> **STATED GOAL**:
Print the items that begin at the line containing "You are a computer-use agent. 817x347 pixels." and end at the line containing "I will coord(51,234).", both lines included, with nothing changed.

-- Begin INPUT ROWS --

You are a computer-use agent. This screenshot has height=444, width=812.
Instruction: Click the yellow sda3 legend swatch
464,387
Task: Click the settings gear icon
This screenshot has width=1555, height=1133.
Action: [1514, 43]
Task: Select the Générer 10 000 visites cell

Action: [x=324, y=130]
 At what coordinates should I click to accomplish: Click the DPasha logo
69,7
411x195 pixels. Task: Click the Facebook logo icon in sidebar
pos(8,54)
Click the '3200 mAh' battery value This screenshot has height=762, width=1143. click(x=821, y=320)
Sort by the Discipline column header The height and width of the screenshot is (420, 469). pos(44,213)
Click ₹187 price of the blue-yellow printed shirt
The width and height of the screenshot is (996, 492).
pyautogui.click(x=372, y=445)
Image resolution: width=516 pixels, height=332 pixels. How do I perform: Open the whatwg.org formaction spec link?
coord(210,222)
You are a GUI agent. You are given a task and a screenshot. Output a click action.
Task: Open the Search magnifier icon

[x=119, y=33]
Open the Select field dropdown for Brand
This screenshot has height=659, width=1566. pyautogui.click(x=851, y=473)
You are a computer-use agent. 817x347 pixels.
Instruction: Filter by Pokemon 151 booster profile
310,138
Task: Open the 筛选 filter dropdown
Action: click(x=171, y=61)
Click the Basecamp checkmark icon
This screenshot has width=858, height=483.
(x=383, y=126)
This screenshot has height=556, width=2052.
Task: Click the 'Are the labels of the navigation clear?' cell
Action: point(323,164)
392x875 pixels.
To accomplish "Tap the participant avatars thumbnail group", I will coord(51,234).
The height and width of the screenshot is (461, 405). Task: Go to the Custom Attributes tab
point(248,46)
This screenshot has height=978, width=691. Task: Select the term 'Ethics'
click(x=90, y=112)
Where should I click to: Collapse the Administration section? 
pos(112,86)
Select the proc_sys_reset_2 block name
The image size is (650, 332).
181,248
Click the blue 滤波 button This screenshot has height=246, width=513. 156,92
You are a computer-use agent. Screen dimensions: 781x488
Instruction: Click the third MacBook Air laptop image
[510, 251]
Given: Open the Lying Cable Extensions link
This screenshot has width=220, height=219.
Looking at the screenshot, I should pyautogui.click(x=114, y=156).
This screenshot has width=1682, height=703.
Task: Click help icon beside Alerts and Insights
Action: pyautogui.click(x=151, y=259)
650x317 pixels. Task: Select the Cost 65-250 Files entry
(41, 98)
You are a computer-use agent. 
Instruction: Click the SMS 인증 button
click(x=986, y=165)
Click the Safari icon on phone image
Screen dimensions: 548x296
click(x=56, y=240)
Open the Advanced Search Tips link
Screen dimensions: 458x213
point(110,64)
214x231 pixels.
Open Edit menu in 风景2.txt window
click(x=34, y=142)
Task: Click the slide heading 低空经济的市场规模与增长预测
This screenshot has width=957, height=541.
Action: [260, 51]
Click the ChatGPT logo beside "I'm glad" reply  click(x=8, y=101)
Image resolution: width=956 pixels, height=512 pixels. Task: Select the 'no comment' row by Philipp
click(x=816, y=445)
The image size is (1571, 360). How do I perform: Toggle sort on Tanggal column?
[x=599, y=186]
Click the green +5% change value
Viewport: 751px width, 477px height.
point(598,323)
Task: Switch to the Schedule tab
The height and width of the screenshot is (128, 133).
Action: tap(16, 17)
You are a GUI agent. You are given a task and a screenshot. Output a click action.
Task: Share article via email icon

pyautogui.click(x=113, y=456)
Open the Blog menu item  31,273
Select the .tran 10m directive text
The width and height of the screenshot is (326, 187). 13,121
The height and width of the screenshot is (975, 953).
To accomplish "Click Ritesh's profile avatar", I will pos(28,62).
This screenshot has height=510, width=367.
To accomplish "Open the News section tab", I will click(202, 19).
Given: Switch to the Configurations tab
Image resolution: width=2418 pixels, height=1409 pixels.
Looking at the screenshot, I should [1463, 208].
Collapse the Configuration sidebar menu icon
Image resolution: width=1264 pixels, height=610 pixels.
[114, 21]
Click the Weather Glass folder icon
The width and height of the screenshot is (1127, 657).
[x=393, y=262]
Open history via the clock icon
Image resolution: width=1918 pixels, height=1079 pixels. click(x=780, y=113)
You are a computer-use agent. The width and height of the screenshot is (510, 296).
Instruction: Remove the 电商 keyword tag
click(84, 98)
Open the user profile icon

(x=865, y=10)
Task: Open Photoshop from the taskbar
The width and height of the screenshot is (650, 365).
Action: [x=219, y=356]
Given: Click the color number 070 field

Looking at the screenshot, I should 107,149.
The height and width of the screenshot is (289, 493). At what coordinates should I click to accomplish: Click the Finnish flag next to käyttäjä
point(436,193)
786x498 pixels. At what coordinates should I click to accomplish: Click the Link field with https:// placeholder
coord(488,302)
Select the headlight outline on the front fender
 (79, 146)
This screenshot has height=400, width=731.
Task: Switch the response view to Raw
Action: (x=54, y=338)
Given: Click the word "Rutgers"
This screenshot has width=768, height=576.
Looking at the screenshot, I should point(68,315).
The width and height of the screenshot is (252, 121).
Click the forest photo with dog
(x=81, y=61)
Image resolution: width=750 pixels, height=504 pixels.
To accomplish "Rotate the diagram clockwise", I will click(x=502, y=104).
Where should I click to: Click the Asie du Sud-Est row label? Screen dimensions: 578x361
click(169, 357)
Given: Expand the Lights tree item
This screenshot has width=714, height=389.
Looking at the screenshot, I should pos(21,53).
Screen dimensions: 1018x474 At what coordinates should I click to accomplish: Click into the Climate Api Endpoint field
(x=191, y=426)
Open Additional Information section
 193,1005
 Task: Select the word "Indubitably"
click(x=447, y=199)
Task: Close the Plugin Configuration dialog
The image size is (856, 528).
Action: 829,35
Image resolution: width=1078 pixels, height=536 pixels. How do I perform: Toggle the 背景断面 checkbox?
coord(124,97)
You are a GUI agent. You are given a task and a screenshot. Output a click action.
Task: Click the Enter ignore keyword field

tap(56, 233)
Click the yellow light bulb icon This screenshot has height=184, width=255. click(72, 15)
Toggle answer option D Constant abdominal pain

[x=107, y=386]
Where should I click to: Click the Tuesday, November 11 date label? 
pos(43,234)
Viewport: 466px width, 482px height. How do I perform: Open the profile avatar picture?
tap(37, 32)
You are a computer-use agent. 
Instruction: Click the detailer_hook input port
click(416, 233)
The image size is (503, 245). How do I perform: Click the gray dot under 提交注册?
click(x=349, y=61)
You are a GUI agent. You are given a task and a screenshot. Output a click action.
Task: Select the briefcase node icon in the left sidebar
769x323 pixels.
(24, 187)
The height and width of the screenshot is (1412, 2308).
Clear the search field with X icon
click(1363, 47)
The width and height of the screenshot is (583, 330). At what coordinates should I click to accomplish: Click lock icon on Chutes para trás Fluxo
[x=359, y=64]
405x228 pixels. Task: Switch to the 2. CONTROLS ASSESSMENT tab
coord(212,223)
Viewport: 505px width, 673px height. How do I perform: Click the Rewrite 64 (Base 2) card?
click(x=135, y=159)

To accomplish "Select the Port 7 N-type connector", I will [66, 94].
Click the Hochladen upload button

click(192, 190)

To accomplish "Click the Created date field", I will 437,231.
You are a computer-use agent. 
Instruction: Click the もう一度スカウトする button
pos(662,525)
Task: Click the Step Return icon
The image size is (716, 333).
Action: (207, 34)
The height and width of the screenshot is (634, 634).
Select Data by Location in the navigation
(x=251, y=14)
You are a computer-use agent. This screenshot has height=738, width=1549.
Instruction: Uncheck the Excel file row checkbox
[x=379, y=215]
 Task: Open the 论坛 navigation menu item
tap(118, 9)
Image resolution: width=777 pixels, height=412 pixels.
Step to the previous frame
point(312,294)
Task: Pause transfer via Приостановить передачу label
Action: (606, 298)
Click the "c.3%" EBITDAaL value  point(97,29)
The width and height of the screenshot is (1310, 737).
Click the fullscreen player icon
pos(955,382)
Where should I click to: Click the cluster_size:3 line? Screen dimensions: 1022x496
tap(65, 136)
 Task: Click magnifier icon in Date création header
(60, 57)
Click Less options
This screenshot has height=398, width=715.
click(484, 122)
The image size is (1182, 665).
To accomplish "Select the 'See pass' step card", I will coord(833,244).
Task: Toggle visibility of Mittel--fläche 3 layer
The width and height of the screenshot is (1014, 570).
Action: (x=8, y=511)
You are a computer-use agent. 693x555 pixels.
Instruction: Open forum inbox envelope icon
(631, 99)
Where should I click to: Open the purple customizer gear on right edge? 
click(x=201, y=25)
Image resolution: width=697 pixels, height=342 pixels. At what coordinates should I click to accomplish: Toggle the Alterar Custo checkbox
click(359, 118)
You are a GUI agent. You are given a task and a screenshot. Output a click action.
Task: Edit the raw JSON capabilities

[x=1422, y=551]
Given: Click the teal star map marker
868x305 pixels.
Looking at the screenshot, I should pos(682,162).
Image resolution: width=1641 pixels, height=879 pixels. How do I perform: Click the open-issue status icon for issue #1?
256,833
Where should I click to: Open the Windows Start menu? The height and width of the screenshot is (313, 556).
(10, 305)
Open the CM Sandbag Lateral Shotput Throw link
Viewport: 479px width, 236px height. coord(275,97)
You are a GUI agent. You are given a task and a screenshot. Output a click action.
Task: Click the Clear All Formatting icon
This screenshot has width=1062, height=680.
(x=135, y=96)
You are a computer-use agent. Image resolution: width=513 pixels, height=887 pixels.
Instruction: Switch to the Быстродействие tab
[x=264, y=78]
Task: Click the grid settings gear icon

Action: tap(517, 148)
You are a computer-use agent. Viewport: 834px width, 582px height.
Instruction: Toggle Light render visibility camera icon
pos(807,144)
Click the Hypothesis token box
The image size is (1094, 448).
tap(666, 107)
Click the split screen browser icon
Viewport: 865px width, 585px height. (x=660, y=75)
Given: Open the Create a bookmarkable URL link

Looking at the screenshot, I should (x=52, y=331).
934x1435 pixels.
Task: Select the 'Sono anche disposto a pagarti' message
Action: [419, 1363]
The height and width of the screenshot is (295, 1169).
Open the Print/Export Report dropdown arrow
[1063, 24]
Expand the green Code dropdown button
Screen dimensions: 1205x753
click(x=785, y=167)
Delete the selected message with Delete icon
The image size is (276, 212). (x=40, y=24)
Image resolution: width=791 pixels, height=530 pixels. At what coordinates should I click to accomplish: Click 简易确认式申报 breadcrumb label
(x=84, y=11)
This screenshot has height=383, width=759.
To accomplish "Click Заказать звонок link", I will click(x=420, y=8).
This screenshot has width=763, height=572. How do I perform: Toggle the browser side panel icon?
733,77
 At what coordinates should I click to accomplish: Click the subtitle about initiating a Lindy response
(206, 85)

-- End INPUT ROWS --

> **COMPLETE OUTPUT**:
You are a computer-use agent. 817x347 pixels.
Instruction: Filter by Pokemon 151 booster profile
310,138
Task: Open the 筛选 filter dropdown
Action: click(x=171, y=61)
Click the Basecamp checkmark icon
This screenshot has width=858, height=483.
(x=383, y=126)
This screenshot has height=556, width=2052.
Task: Click the 'Are the labels of the navigation clear?' cell
Action: point(323,164)
392x875 pixels.
To accomplish "Tap the participant avatars thumbnail group", I will coord(51,234).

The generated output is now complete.